AM: Our economies have needed a lot of labor to run properly. In the industrialized West, we’ve had close to a full employment economy since the Industrial Revolution. This provides people with the means to buy the bounty and gives some direction and purpose to the bulk of their lives. A lot of us, in addition to our families, are defined by our work.
But both the tangible and the intangible can go away. The tangible is your paycheck. Luckily, you don’t need money to buy access to Instagram, Facebook, or Wikipedia. If you have access to a connected device you have an astonishing amount of stuff for free. That’s part of the bounty. But the intangible is this sense of dignity, community, purpose, and direction that comes from having work.
NF: Since the economic downturn, profits have bounced back but employment hasn’t. Is technology to blame?
AM: I believe it is. It is very tough to say for sure what has been going on with the jobless recovery. An all-time high in profits is great news if you’re an investor. But other stuff we care about is looking really bad—unemployment, wages, and participation rates. What’s interesting to me is that most of these indicators have to do with the workforce. They have not recovered much if at all from last decade’s recession. I don’t think it’s an accident that this is happening as we see these technologies coming at us fast and furious.
NF: One new technology is the industrial robot Baxter. Is he taking jobs—or creating them?
AM: Both. Baxter is taking away some routine manual work in factories. At the same time, he is going to need people to repair him, to add functionality, to train him. So Baxter and his kin are absolutely going to create labor.
NF: OK, let’s assume there are things that robots will never be able do. Doesn’t that mean we’ll always need a human labor force?
AM: The one thing I’ve learned is never say never, but in the foreseeable future I agree with you. Take journalism: I’ve never seen a computer that could sniff out the next good story, although we have computers that can write perfectly capable prose if you give them the data and tell them what to write about.
I’ve never seen a creative computer, or one that had empathy or compassion or could negotiate complex deals and figure out where the other party is coming from. There are a lot of human abilities that appear relatively immune from digital encroachment. And I haven’t even mentioned physical abilities such as locomotion and dexterity. The robots are getting better, but we’re not anywhere close to a robot busboy for a restaurant.
NF: In a thought experiment, you imagine an android that can do any job a human can. What would the implications be for society?
AM: One far-future scenario is something like a digital Athens, where the citizens are free to pursue their enlightened lives supported not by an army of human slaves but by automated technologies.
But the other scenario is something like dystopian science fiction, where a fairly small core of elites own the capital and the androids, and are walled off from the rest of society where people live without a lot of opportunity. Neither of those futures is cast in stone. We are not technological determinists. The world that we are building is up to us, not our machines.
NF: The gap between winners and losers is widening. Is that likely to get worse?
AM: The most naive notion about technological progress is that it is a rising tide that floats all boats equally. Progress is biased. The most highly skilled, talented, and maybe lucky people reap really, really big rewards.
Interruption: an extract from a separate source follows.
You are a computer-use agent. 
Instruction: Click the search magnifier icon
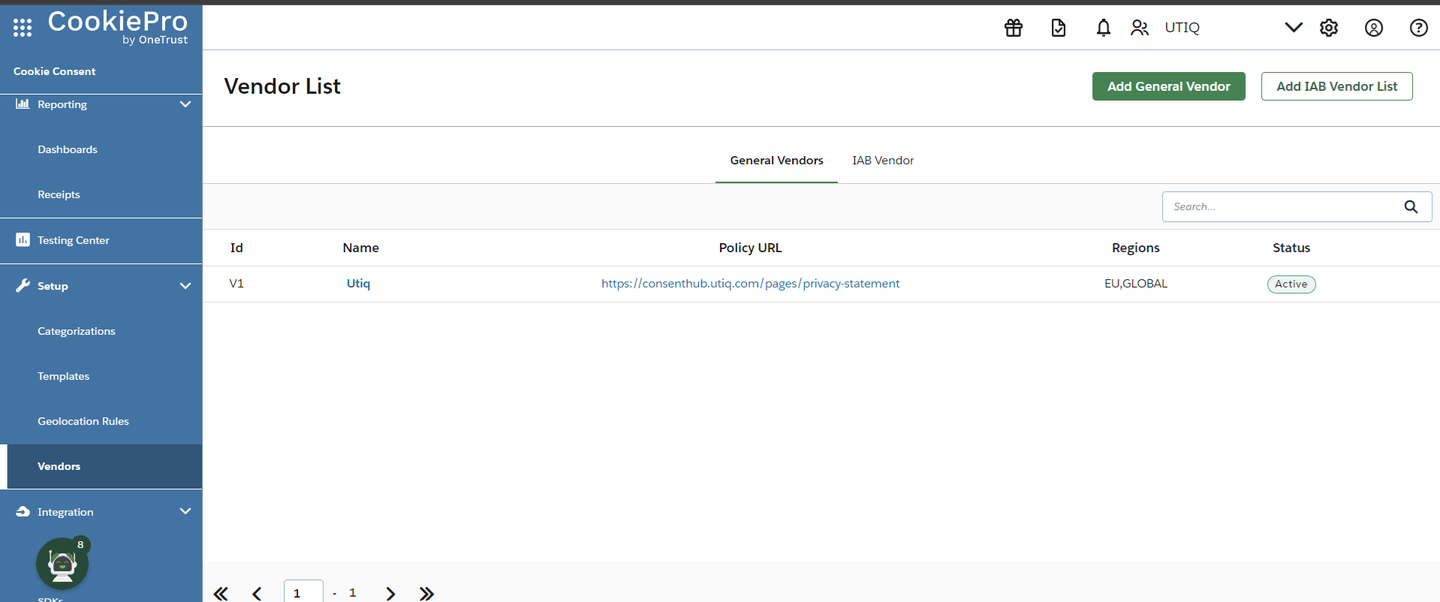[x=1411, y=207]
But that doesn’t mean inequality will just get worse and we might as well just throw up our hands and walk away. Absolutely not.
NF: What makes you so confident in a positive outlook for our technological future?
AM: With technology we are doing things like restoring hearing to the deaf and sight to the blind; giving feeling back to people who lost limbs. How can we not be happy about this?
We do have workforce challenges, absolutely, and we need to be concerned about those and spend time on them. But with the opportunities I see, overall I would call myself a mindful optimist.